On 11/10/2010 17:54, DE wrote:
hi there if you focus on simd-aware - and more specifically x86 simd - implementation _DON'T_ read further consider OpenCL as a general way to speed up computations (which uses simd as one of backends as well as gpu shader units etc.) i think it will be much more general and useful
OpenCL is a possible implementation, albeit we choose to call the various SIMD instructions ourselves to have more control on the toolchain and the end result. OpenCL will however be our main backend for GPU targets which we will be supporting in the future. Or maybe we will just target it through Clang and LLVM. NT2 (also know as the crazy frenchman library), upon which this effort is based, only supports x86 (SSE, ..., SSE4, AVX) and PowerPC (AltiVec). ARM (NEON, VFP) is being added.

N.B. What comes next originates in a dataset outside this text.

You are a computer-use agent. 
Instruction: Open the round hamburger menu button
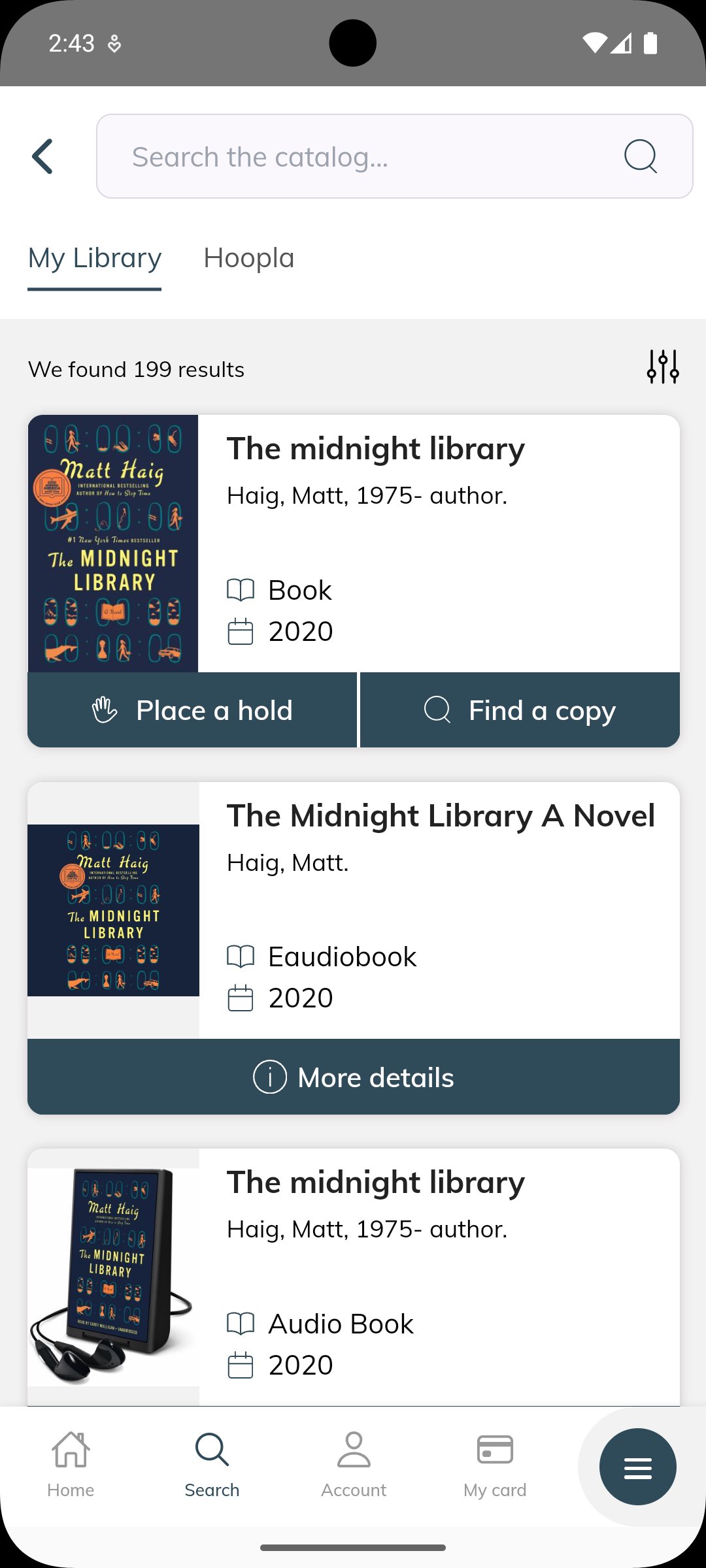(x=637, y=1467)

An effort has been made in its design so that instructions could register themselves for a particular (type, cardinal) pair, all of which ranked according to a category to select the best candidate. It heavily uses meta-programming, including rewritten bits of MPL to augment its compile-time performance. It also uses expression templates with Proto to detect certain patterns, such as fused multiply-add, for which x86 is introducing new instructions soon. Therefore it is very tunable and extensible. The bit I wanted to discuss here, however, is not the implementation, but rather the interface that the library provides to the programmer. We aim to provide an interface in modern C++ that integrates well with the standard library and Boost in order to allow developers to make use of SIMD in an easy and fairly high-level fashion, potentially using meta-programming to write an algorithm with parametric register and cache sizes. OpenCL is not an interface that satisfies those criteria.